March 17, 2014

Kencan di Kafe Gadis

Yang aku tahu, rindu harus disampaikan. Yang tidak aku tahu, adakah cara lain untuk menyampaikannya?


Hai, Gadis.

Ini cangkir ke-129. Semenjak hari terakhir kita bertemu, aku rajin datang ke kafe ini tiap malam minggu. Isi cangkir ini masih sama dengan isi cangkir terakhir kita berbincang di kafe waktu itu. Bedanya, aku meminumnya sendirian kali ini.

Kafe ini biasa, tidak terlalu bagus. Tidak ada yang istimewa selain lampu temaramnya di dalam dan kerlap-kerlip di tamannya. Oh ya, suara kelentung yang berbunyi setiap kali angin datang dan pengunjungnya yang tidak begitu ramai menjadi pilihan kenapa kita suka ke sini waktu itu.

Aku memilih duduk di sofa merah maroon yang berseberangan paling jauh dari bar table dan memesan Espresso, seperti biasa. Di pojok sini dekat dengan speaker kafe dan suara musik yang mengalun lembut selalu menghipnotisku untuk melupakan waktu.

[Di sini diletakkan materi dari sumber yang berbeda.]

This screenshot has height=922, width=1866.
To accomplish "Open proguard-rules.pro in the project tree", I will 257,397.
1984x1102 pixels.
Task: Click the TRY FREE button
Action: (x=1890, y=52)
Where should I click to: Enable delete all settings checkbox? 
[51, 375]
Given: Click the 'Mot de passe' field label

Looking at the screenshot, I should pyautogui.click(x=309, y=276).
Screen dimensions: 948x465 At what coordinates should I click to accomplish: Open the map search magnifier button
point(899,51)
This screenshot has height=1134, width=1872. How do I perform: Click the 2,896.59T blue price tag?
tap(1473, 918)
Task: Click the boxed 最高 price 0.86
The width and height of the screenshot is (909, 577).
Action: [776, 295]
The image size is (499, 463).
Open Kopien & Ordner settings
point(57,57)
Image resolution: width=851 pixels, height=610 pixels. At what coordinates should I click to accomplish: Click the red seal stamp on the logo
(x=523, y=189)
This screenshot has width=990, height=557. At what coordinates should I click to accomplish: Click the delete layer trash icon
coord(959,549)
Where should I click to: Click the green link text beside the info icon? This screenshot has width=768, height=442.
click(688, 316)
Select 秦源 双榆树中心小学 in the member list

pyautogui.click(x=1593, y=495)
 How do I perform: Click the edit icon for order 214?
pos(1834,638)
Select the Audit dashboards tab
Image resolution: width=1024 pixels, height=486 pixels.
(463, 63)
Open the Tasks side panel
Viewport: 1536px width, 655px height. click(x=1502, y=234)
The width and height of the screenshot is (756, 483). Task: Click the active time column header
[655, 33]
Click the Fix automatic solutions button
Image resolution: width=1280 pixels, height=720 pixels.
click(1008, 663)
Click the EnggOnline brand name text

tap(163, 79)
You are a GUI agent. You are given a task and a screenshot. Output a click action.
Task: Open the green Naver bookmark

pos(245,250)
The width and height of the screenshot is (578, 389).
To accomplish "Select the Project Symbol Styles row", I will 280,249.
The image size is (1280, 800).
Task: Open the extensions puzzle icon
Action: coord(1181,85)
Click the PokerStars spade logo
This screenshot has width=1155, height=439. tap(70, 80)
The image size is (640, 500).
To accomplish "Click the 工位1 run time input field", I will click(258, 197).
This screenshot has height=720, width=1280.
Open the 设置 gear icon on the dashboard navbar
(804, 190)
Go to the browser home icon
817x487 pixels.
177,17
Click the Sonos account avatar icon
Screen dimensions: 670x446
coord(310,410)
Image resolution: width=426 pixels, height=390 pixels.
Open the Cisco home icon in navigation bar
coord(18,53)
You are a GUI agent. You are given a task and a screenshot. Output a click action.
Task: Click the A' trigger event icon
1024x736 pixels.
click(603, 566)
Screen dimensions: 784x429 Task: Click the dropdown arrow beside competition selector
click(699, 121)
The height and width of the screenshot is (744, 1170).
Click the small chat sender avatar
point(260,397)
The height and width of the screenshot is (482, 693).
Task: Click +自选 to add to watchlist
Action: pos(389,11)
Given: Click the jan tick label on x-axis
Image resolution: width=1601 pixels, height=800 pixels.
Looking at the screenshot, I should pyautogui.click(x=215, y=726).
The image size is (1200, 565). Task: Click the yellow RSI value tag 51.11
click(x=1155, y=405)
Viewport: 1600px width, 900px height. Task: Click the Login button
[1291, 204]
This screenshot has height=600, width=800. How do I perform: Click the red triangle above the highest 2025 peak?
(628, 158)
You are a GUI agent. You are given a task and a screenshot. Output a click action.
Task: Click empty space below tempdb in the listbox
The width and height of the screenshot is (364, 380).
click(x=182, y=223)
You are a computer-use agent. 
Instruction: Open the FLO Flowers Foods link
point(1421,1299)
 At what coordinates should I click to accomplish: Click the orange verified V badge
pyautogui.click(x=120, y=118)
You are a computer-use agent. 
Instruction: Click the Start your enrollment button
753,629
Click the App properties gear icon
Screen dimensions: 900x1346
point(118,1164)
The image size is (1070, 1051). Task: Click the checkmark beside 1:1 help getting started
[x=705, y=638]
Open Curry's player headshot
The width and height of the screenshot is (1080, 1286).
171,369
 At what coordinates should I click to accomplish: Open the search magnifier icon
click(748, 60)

Ordinary People-nya John Legend sedang berputar. Hari ini aku memakai kaos hitam dengan jeans belel dan sepatu Converse hitam buluk, seperti biasa. Aku biasa datang pukul delapan, dan pulang menjelang jam dua belas malam. Saat jalanan mulai lengang oleh perkara-perkara kehidupan. Di saat muda-mudi satu persatu mulai pulang setelah merayakan pertemuan.

Aku mengambil rokok dan mulai menyalakannya. “Ah, sial! Gasnya habis,” batinku. Aku lalu memanggil Bowo, waitress yang biasa membawakan minuman untukku dan meminjam koreknya.

“Pake dulu aja, Mas Donny. Selow aja sama saya mah.” Kata Bowo dengan senyumnya yang sumringah seperti biasa.
Aku lalu membalasnya senyumnya dan tidak lupa mengucapkan terima kasih.

Rokok pertama aku bakar. Aku menghisapnya dalam sambil merebahkan pundak ke senderan sofa. Asap pertama aku hembuskan.

Gadis, aku merindukanmu.

***

Hari itu hari terakhir kita bertemu.

Waktu itu minuman di cangkir sudah aku minum tiga perempat. Sweet Disposition-nya The Temper Trap sedang dimainkan. Dan aku memberanikan diri untuk mengatakan apa yang aku rasakan sebelum cangkir kosong sepenuhnya.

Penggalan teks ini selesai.